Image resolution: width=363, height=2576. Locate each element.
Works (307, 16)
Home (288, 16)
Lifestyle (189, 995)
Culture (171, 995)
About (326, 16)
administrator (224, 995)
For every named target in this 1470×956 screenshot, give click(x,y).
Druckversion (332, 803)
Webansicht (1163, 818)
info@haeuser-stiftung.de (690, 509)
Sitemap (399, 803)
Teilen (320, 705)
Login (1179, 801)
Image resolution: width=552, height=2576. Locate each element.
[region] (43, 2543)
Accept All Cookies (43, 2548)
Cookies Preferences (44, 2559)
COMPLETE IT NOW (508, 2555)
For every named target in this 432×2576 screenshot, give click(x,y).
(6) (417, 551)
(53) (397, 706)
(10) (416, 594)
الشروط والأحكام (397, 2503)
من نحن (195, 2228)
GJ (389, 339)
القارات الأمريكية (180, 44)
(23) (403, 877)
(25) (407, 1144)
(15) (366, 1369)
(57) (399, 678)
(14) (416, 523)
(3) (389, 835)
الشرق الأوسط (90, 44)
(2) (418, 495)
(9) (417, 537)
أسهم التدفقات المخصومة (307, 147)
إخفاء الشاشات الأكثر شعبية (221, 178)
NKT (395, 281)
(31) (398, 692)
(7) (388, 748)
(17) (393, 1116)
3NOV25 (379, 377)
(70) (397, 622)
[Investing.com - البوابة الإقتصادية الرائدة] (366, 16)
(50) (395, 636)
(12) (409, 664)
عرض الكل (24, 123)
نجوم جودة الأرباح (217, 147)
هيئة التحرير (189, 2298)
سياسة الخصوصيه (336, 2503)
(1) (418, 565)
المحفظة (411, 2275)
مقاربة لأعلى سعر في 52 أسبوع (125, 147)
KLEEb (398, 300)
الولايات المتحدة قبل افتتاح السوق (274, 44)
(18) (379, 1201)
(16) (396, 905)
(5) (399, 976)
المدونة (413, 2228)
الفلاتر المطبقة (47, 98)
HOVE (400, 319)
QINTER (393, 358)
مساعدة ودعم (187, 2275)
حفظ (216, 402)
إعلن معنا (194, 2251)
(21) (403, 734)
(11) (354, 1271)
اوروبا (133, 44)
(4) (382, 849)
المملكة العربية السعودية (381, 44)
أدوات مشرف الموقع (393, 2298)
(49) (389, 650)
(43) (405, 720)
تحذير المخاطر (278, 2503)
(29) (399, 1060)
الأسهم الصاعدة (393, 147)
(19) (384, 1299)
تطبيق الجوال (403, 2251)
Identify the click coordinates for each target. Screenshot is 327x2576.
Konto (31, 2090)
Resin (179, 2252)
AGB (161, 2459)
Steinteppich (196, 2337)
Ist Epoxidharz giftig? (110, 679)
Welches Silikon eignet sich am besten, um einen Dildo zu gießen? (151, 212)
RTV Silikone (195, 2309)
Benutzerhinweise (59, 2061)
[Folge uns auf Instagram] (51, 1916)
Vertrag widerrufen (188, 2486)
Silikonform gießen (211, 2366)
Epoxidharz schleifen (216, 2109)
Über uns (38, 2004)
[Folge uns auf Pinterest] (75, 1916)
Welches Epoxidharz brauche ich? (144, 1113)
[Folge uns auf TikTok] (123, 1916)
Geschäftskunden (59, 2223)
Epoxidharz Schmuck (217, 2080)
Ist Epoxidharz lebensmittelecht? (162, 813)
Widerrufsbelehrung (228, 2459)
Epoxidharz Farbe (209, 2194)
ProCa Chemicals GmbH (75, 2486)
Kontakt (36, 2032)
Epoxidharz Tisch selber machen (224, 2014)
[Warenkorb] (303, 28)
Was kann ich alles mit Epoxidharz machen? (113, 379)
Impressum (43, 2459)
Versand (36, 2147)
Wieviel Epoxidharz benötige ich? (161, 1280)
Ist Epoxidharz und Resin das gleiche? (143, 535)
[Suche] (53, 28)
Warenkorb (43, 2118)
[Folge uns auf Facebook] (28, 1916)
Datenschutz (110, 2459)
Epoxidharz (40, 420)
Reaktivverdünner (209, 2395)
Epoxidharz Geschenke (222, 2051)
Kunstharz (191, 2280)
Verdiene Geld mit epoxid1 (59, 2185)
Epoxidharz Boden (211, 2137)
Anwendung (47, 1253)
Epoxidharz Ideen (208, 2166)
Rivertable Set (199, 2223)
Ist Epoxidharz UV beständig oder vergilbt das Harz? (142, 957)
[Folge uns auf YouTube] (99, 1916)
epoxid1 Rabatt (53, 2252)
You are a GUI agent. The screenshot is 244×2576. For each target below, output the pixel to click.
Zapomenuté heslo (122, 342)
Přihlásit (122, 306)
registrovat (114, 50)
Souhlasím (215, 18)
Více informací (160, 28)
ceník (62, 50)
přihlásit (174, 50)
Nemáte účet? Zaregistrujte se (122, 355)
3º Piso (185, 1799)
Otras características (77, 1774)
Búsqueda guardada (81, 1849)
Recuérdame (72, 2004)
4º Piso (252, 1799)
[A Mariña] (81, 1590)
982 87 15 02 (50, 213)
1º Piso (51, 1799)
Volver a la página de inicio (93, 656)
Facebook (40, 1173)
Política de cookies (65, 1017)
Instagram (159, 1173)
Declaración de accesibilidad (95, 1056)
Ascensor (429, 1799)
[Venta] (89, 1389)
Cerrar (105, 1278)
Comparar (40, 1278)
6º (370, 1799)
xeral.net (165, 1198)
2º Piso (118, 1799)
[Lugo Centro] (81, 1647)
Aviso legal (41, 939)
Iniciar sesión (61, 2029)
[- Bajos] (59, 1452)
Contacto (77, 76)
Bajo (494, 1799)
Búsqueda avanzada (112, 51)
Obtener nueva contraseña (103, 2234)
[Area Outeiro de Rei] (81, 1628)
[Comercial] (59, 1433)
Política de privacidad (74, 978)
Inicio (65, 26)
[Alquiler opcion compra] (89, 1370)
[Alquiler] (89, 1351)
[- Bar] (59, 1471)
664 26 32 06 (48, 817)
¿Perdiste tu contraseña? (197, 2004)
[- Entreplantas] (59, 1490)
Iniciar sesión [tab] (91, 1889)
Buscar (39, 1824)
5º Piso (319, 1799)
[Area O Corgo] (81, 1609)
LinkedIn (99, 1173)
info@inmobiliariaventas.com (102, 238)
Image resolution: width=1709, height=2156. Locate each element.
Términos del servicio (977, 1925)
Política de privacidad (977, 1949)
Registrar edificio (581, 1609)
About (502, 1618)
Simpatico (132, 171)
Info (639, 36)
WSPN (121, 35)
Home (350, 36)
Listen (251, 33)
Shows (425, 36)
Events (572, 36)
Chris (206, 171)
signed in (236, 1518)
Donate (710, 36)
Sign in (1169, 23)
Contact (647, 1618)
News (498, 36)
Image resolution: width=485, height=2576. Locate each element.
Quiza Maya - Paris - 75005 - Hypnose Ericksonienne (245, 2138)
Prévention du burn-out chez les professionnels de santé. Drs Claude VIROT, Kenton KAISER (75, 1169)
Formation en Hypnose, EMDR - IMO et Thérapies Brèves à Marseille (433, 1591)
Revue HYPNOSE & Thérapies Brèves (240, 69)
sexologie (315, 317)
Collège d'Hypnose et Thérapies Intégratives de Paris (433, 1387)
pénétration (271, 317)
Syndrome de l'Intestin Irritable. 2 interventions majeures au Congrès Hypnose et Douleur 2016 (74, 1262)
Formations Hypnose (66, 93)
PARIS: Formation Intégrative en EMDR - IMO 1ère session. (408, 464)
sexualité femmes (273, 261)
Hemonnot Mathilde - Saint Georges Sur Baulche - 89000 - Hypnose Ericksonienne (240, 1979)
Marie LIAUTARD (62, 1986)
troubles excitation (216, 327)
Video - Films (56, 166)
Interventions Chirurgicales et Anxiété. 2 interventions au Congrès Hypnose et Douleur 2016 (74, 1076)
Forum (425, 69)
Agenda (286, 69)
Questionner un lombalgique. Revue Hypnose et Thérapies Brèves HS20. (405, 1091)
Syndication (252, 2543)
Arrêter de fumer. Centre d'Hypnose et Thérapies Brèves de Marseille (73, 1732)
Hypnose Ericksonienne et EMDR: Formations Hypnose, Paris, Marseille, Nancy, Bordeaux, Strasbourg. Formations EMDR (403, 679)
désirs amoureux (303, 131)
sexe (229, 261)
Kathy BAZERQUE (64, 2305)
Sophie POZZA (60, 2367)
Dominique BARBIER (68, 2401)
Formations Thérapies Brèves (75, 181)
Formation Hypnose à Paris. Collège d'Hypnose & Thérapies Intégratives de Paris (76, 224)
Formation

=== WHAT THE TASK ASKS ===
The entries above hold a line with "[Investing.com - البوابة" and a later line with "Geschäftskunden (59, 2223)". Write out exactly those lines and all lines between, nothing more.

=== SOLUTION TO THE PROBLEM ===
[Investing.com - البوابة الإقتصادية الرائدة] (366, 16)
(50) (395, 636)
(12) (409, 664)
عرض الكل (24, 123)
نجوم جودة الأرباح (217, 147)
هيئة التحرير (189, 2298)
سياسة الخصوصيه (336, 2503)
(1) (418, 565)
المحفظة (411, 2275)
مقاربة لأعلى سعر في 52 أسبوع (125, 147)
KLEEb (398, 300)
الولايات المتحدة قبل افتتاح السوق (274, 44)
(18) (379, 1201)
(16) (396, 905)
(5) (399, 976)
المدونة (413, 2228)
الفلاتر المطبقة (47, 98)
HOVE (400, 319)
QINTER (393, 358)
مساعدة ودعم (187, 2275)
حفظ (216, 402)
إعلن معنا (194, 2251)
(21) (403, 734)
(11) (354, 1271)
اوروبا (133, 44)
(4) (382, 849)
المملكة العربية السعودية (381, 44)
أدوات مشرف الموقع (393, 2298)
(49) (389, 650)
(43) (405, 720)
تحذير المخاطر (278, 2503)
(29) (399, 1060)
الأسهم الصاعدة (393, 147)
(19) (384, 1299)
تطبيق الجوال (403, 2251)
Identify the click coordinates for each target. Screenshot is 327x2576.
Konto (31, 2090)
Resin (179, 2252)
AGB (161, 2459)
Steinteppich (196, 2337)
Ist Epoxidharz giftig? (110, 679)
Welches Silikon eignet sich am besten, um einen Dildo zu gießen? (151, 212)
RTV Silikone (195, 2309)
Benutzerhinweise (59, 2061)
[Folge uns auf Instagram] (51, 1916)
Vertrag widerrufen (188, 2486)
Silikonform gießen (211, 2366)
Epoxidharz schleifen (216, 2109)
Über uns (38, 2004)
[Folge uns auf Pinterest] (75, 1916)
Welches Epoxidharz brauche ich? (144, 1113)
[Folge uns auf TikTok] (123, 1916)
Geschäftskunden (59, 2223)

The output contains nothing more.